## ABOUT THIS TASK
Go line by line through the records below. Copy whichever lines contain the string "target".

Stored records
- Opening Delimiter -
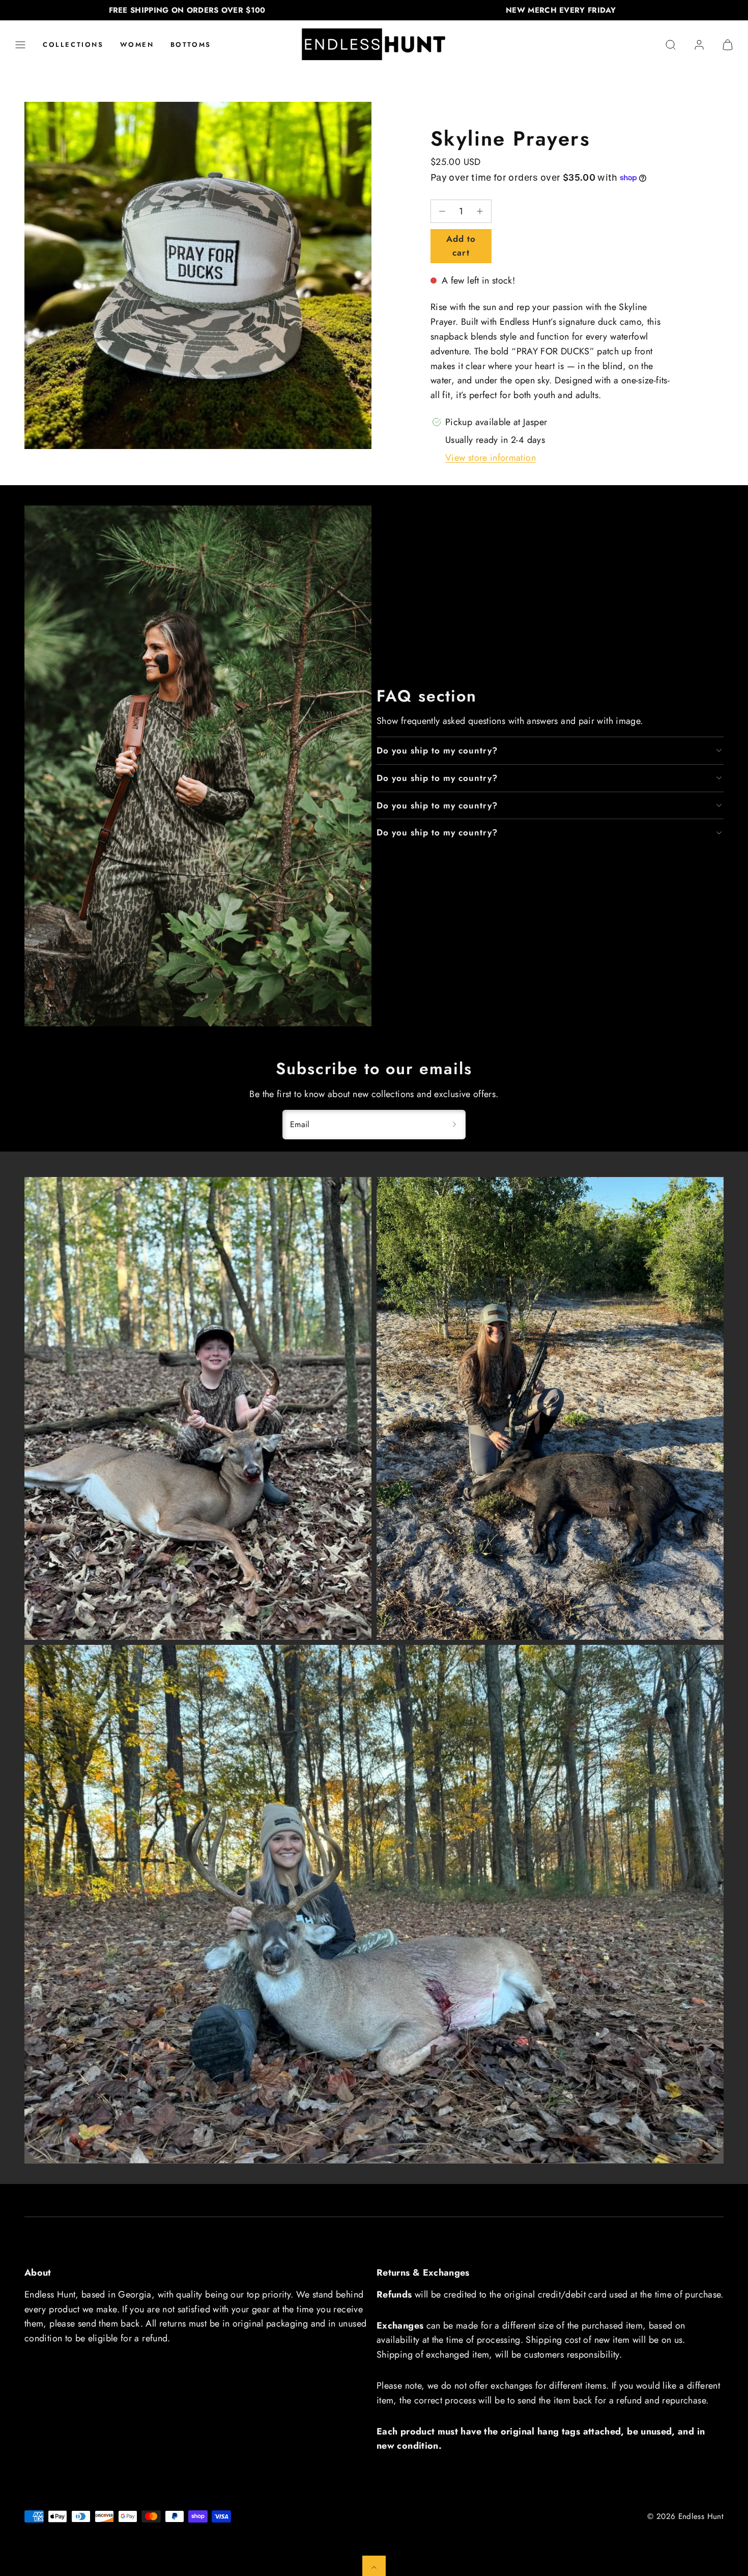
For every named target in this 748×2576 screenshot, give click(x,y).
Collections (73, 44)
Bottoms (190, 44)
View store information (490, 457)
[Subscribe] (454, 1124)
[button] (20, 45)
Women (137, 44)
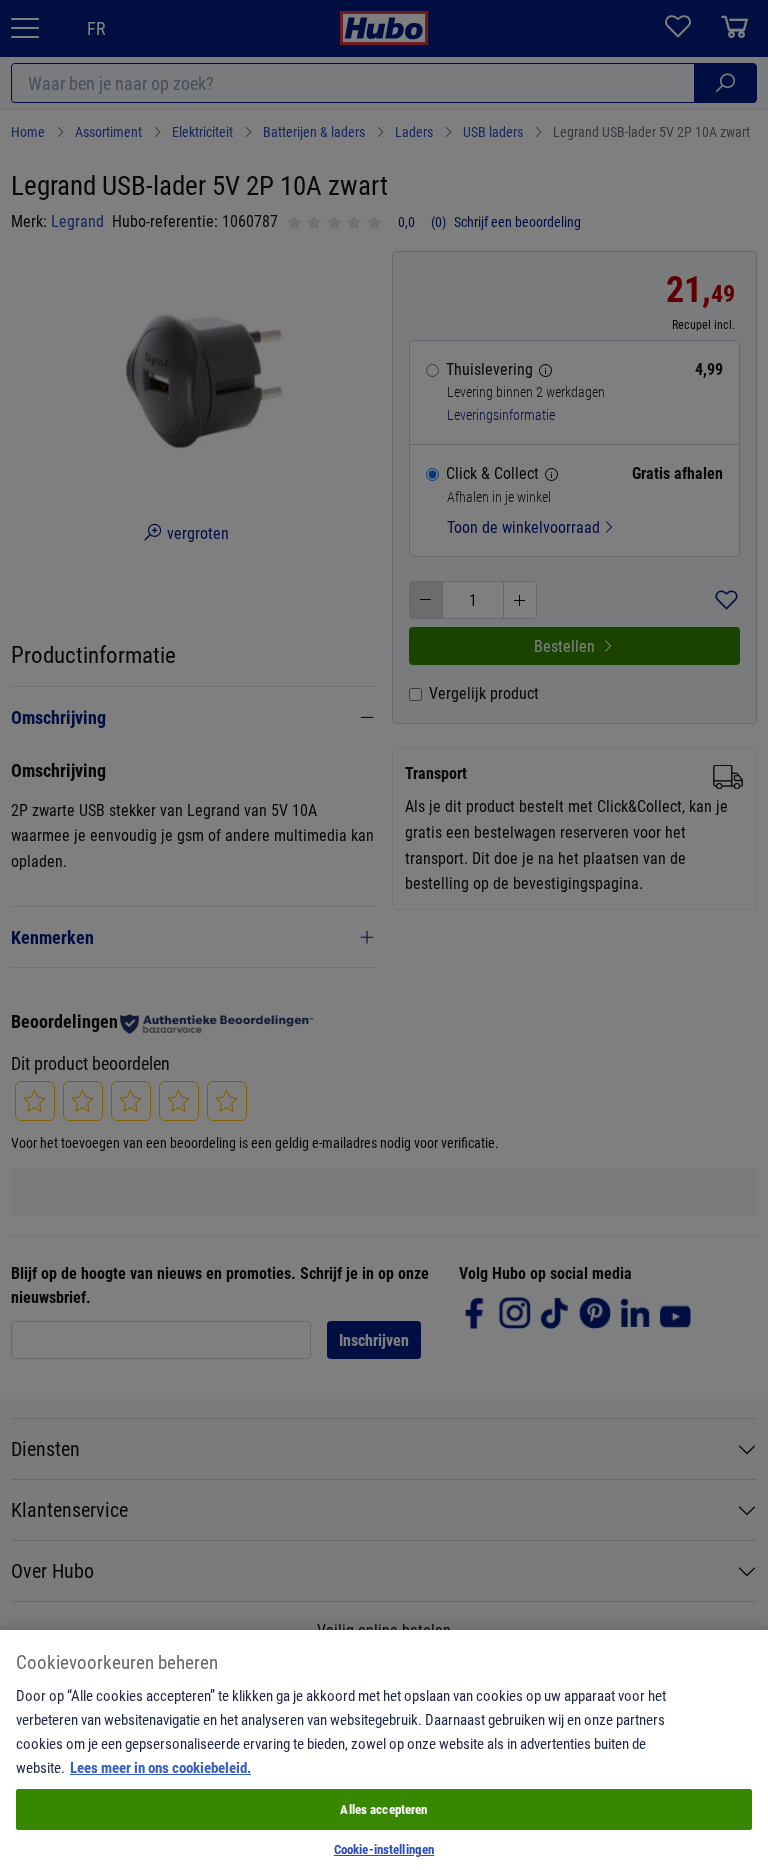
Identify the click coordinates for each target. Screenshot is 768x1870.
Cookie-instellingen (384, 1849)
- Closing Delimiter -
## EXERCISE RESPONSE
For every named target in this 748×2576 screenshot, give click(x,y).
Identify the click coordinates for each target. Screenshot is 768x1870.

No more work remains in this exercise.